What It Does: Grants... power? Look, I know, the specific abilities of the various stones seem kind of frustratingly all over the place, but this one's legit. It makes its wielder more powerful — better, stronger, more zappy. You know: energy blasts and energy tornadoes and energy waves and energy bars. (No, OK, not that last one.)
Where It Is Now: Benicio del Toro's Collector character nearly added it to his collection, but it sent out a massive energy blast, as is its zappy wont, that destroyed most of his menagerie. It ended up in hands of the Nova Corps — basically the Marvel Universe's resident space-cops, run by Glenn Close in a complicated wig — and there it will stay, until it won't.
AKA: The Eye of Agamotto
What It Looks Like: First (and only) seen in Doctor Strange (2016), it's a glowy green gem housed inside an amulet embossed with an eye.
What It Does: Finally, some specificity! Some truth in advertising! The Time Stone allows its wielder to control time — to speed it up, slow it down, reverse it or create time loops. See, there, Marvel? Simple. Precise. Clean.
Where It Is Now: Hanging around Doctor Stephen Strange's neck, right under his dumb goatee.
What It Looks Like: Again, ? It has yet to turn up in a Marvel movie, at least by that name. It's most likely an orange gem, the largest of them all, which fits on the back of the gauntlet — not, as the others do, on the fingers.

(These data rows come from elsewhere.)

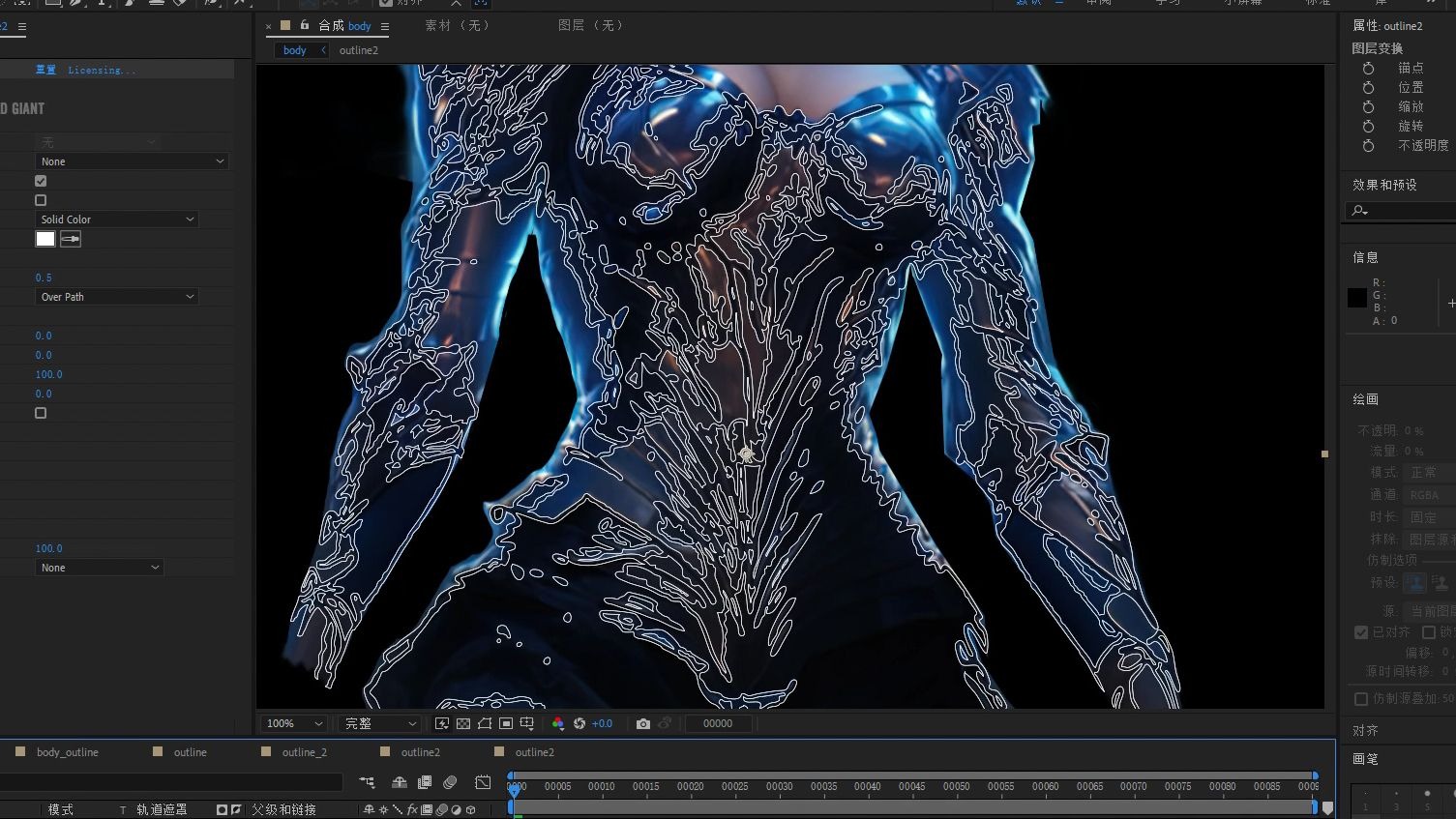Image resolution: width=1456 pixels, height=819 pixels.
Task: Open the show channel RGB icon in viewer
Action: click(x=558, y=723)
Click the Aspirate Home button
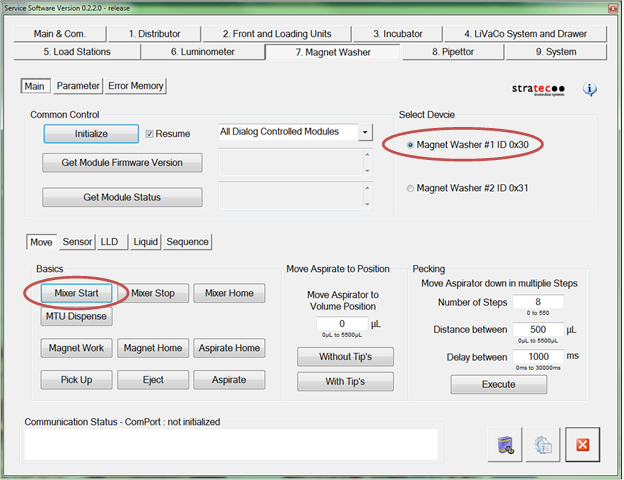This screenshot has width=624, height=480. click(229, 348)
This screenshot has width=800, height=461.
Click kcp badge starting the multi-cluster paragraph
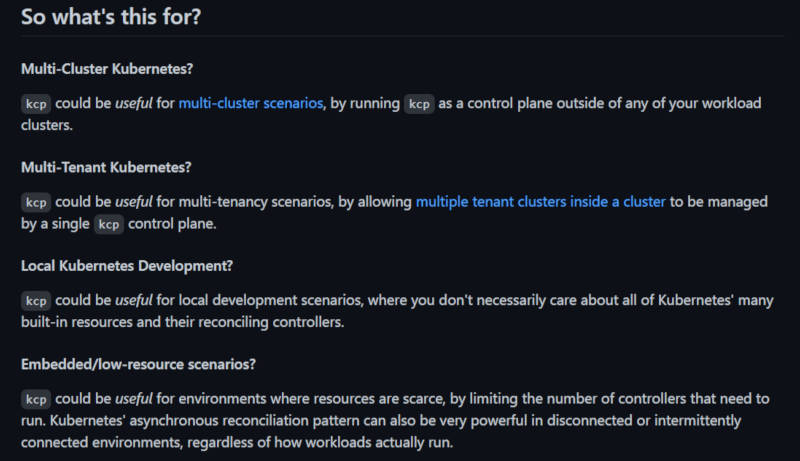[x=36, y=104]

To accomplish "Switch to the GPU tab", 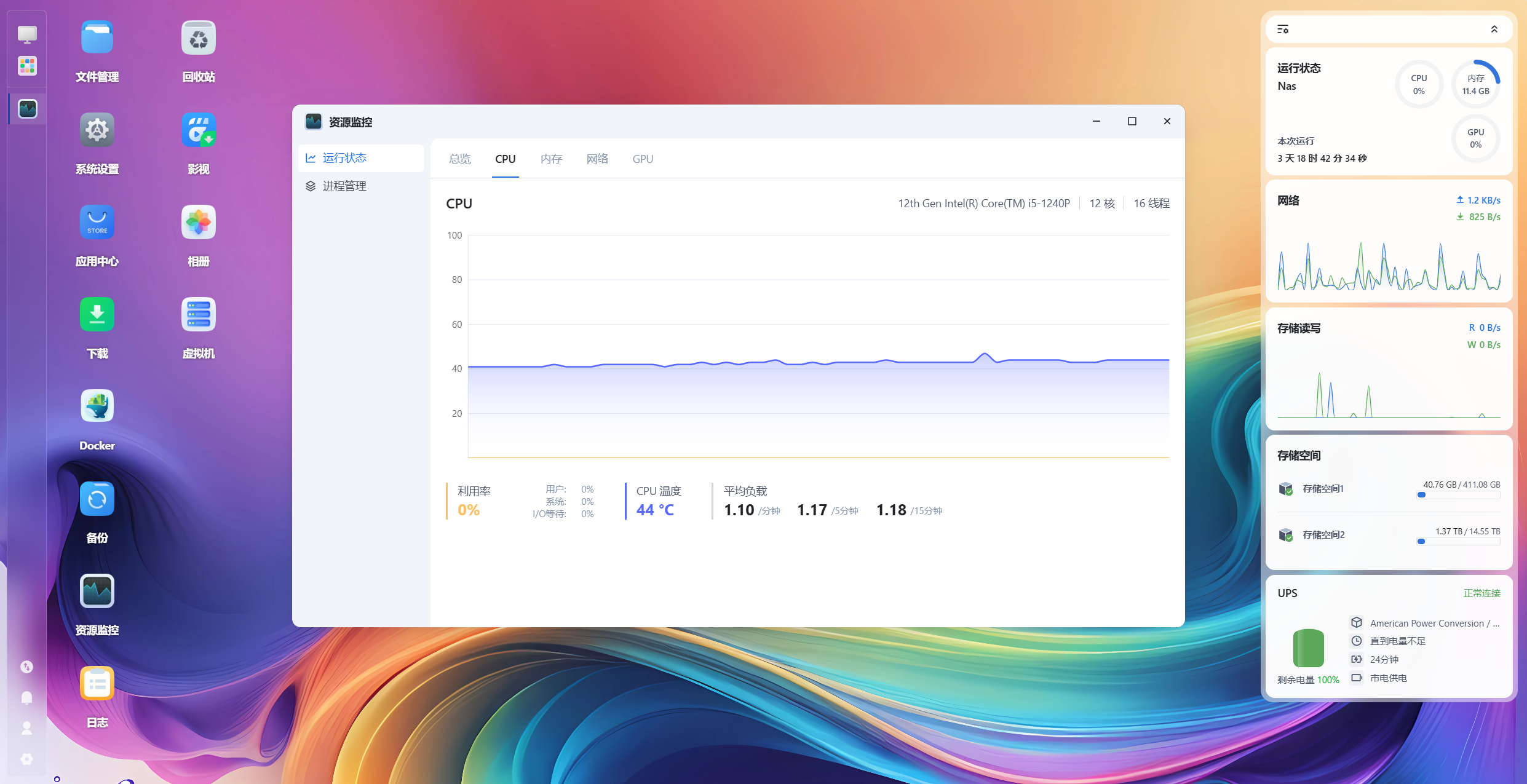I will click(x=643, y=159).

What It Does: In the comics, it grants its owner the ability to do lots of mystical things — trap souls in an artificial existence, see into a person's soul, etc. It's not known how closely the film will adhere to this.
But given the fact that so much of the Infinity War trailer is set in and around Wakanda — and the fact that the "heart-shaped flower" seen in Black Panther grants the ability to commune with the dead — many have speculated that the Soul Stone will turn out to have something to do with vibranium.
Where It Is Now: Your guess is as good as any. Unless you guess, "in Wakanda," in which case it's slightly better than most, probably.